··· Quoted passage

I'd _really_ advise you to use the stock WordDelimiterFilterFactory
settings in both analysis and query times included in the stock Solr
release for, say, text_en_splitting or even a single analyzer like
text_en_splitting_tight.

Best,
Erick

On Mon, Sep 22, 2014 at 6:33 AM, aaguilar <antelmo.aguilar...@nd.edu> wrote:
> Hello Erick.
>
> Below is the information you requested.   Thanks for your help!
>
> <fieldType name="text_ws_finer" class="solr.TextField" positionIncrementGap=
> "100"> <analyzer type="index"> <tokenizer class=
> "solr.WhitespaceTokenizerFactory"/> <filter class=
> "solr.WordDelimiterFilterFactory" splitOnNumerics="0" splitOnCaseChange="0"
> generateWordParts="1" generateNumberParts="0" catenateWords="0"

······

- Exercise directions -
Please pick up the Solr mailing-list exchange from its last line and continue it. The listing that comes next plays no part in this.

··· Material shown

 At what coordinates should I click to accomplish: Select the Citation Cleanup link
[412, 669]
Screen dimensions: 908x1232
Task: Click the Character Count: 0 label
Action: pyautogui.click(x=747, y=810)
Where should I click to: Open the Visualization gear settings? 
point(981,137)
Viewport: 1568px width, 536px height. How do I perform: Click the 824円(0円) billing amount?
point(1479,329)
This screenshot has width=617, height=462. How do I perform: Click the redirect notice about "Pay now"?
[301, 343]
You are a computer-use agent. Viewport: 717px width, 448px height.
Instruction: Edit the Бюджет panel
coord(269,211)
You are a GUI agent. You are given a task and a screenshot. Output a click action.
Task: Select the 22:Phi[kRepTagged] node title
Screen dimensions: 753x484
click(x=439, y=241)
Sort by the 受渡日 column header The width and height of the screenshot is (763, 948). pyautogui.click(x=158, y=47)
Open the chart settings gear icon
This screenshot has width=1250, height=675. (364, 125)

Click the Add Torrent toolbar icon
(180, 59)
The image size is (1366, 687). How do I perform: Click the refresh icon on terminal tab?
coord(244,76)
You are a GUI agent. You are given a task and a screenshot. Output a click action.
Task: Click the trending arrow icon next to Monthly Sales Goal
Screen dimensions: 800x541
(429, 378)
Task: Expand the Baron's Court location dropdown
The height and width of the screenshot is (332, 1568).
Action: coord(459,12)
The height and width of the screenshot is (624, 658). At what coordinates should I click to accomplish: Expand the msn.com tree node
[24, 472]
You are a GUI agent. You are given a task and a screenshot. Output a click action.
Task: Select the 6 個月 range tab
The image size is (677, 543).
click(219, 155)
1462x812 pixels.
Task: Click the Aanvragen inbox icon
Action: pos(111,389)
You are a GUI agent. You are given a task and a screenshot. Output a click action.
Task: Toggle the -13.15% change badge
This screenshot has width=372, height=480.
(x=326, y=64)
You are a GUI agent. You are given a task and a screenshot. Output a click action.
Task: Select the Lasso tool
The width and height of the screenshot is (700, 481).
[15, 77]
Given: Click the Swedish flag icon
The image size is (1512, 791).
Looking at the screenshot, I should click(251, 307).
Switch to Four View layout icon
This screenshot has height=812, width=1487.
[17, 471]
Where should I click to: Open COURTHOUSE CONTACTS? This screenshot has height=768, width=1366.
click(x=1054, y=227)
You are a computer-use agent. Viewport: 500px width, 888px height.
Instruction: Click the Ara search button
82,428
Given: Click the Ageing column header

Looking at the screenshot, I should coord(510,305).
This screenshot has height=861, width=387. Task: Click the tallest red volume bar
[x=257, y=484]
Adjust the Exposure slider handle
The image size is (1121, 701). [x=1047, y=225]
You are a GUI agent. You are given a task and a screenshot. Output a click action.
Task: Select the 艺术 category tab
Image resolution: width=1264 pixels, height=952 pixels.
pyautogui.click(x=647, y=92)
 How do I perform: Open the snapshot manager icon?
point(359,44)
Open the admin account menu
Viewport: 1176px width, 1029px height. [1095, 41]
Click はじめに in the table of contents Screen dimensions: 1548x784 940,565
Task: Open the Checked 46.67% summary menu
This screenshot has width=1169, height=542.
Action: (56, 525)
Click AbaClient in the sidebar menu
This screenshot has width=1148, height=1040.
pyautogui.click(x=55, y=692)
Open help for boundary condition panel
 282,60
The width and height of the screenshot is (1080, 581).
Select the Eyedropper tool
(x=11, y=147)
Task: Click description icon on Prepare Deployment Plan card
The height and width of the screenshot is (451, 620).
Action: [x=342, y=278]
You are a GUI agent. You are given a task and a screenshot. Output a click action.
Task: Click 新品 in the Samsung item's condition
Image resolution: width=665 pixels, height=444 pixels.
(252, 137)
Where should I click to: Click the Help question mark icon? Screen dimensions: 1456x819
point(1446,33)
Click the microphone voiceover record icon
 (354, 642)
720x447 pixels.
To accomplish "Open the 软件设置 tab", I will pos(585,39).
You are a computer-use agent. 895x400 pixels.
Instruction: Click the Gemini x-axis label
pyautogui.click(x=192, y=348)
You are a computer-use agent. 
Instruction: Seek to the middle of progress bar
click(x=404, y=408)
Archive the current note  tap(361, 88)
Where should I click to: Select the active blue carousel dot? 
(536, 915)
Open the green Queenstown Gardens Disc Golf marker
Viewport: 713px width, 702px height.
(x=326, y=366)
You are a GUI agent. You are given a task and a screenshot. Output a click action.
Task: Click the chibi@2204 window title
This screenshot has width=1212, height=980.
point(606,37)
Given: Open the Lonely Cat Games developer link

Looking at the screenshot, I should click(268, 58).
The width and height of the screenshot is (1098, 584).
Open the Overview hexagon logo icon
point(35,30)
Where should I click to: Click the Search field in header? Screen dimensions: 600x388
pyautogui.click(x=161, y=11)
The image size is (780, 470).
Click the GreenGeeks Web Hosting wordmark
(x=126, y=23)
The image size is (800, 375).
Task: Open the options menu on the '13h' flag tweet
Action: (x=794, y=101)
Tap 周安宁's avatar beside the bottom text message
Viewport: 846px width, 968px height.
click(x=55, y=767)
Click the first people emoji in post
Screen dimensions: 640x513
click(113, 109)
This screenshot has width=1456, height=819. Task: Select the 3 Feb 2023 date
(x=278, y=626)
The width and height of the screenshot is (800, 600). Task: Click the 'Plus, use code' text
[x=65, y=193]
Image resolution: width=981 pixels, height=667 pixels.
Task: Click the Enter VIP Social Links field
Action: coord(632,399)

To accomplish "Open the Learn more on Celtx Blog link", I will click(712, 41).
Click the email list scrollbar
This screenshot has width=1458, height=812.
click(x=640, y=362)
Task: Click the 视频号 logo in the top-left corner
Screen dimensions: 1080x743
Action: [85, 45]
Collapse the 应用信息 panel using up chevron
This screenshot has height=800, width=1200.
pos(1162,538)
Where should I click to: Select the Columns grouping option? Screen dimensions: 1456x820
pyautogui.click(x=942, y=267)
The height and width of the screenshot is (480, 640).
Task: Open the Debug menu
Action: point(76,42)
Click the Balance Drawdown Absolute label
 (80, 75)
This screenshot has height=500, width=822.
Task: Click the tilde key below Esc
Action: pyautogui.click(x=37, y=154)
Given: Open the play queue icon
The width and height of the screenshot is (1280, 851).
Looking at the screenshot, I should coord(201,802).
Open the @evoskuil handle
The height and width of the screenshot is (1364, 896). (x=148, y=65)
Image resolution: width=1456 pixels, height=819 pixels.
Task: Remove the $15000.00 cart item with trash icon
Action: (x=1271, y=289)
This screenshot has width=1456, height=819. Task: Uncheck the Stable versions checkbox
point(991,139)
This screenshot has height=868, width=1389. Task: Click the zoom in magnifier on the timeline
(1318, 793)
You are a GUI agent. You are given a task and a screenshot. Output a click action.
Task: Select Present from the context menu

······

- Right answer -
> catenateNumbers="0" catenateAll="0" preserveOriginal="1"/> <filter class=
> "solr.StopFilterFactory"/> <filter class="solr.LowerCaseFilterFactory"/> </
> analyzer> <analyzer type="query"> <tokenizer class=
> "solr.WhitespaceTokenizerFactory"/> <filter class=
> "solr.LowerCaseFilterFactory"/> </analyzer> </fieldType>
>
>
> <field name="description" type="text_ws_finer" indexed="true" stored="true"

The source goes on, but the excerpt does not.